Tanios, Man He pleaded guilty For two offenses, he was sentenced to five months.

Khatter tells Tanios, “Give me that bear sh–” and reaches into Tanios’ backpack, saying that he just sprayed it. As other rioters began to forcefully remove the bike rack barriers, Cather sprayed the can in Siknik’s face, turned his head and had to retreat. The prosecutor said that Cather was pepper-spraying the bear, not the bear.

Syknik died the next day. Washington DC Medical Examiner Francisco J. Diaz Siknik died of natural causes due to profuse bleeding, and neither Khater nor Tanios have been charged in his death.

But Diaz said, “All that happened [on January 6] It played a role in his situation,” he said The Washington Post.
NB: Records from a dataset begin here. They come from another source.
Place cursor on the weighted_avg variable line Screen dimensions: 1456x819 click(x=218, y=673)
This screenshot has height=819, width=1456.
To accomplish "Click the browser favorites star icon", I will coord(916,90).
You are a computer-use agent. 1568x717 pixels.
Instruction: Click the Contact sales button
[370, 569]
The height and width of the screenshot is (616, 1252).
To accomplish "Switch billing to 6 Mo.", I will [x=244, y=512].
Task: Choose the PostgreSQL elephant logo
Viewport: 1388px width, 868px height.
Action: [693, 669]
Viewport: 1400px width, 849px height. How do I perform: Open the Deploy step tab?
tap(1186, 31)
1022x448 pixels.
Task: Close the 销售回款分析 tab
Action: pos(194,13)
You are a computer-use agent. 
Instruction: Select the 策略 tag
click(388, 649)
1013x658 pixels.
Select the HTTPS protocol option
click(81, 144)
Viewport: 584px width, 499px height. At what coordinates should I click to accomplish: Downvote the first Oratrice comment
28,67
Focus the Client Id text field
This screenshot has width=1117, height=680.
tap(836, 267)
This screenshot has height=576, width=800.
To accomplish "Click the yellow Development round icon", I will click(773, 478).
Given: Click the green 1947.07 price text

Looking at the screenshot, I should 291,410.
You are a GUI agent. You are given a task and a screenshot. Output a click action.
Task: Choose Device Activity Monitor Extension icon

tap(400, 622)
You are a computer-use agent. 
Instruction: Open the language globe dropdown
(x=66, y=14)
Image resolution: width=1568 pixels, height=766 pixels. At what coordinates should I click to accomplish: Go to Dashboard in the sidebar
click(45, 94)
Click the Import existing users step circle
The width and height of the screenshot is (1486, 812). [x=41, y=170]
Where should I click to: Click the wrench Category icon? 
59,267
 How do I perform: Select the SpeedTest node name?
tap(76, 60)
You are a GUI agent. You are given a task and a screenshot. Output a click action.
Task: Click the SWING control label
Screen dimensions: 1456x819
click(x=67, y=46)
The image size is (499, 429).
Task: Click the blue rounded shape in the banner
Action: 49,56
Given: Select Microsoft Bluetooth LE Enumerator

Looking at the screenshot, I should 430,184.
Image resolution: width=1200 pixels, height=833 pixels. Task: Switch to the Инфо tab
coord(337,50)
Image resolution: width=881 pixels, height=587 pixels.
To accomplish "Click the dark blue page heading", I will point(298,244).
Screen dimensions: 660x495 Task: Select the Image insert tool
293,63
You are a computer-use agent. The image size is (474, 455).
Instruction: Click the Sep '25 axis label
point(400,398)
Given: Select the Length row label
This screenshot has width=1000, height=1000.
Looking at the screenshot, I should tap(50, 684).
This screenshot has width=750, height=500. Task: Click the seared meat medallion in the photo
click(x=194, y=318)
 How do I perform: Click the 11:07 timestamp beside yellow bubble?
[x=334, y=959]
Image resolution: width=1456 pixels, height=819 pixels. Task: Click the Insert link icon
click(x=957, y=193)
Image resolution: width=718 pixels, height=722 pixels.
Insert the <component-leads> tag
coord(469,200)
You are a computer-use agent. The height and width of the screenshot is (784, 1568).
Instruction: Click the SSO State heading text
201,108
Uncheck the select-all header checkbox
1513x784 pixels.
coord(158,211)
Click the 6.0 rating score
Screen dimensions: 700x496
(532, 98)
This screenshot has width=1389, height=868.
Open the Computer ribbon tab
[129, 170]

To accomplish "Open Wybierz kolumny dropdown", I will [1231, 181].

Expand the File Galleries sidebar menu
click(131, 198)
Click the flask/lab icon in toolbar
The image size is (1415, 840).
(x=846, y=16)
Edwards, who was sprayed at the same time and who They testified. In testimony to the House’s Jan. 6 committee last June, Cicnik said she was “pale with shock” during the attack and blamed the survivors for not being able to help him because she was powerless at the time.

“Sometimes when I close my eyes I can see his face as white as a sheet,” she said. New York Times. “I would give anything to take the pain away from the Siknik family and my fellow officers.”

Dozens of U.S. Capitol Police officers attended Friday’s sentencing in federal district court in Washington, which included testimony from the Siknik family.

Brian Cicnik’s mother, Gladys Cicnik, told Cater at the sentencing: “You attacked my son like an animal. You are the animal, Mr. Cutter. … How would you feel going to jail for lying to your bald face?” according to NPR.

She was more critical of the rioters.

“You all bear responsibility for the injuries Brian’s colleagues suffered — the broken bones, head injuries and ongoing mental anguish they suffer,” the Times reported. “Imagine the emotional pain that causes someone to take their own life. Four officers committed suicide. “You and your ‘movement’ have killed them,” he said.

Khatter asked the court to sentence him over time.

“What happened on January 6th – no word,” he told Hogan. “It’s sad, and I wish I could have it all back.

Hogan said Cater did not apologize to the officers. Khatter said he did not apologize because of ongoing civil cases, including a lawsuit from Siknik’s longtime partner, Sandra Garza.

“I find this to be a very self-centered approach,” Hogan told Cater.

He is the second person associated with State College to be charged with a felony in connection with the January 6, 2010, incident. Brian Gunderson28, was He was found guilty Disrupting a congressional vote and assaulting a law enforcement officer in November.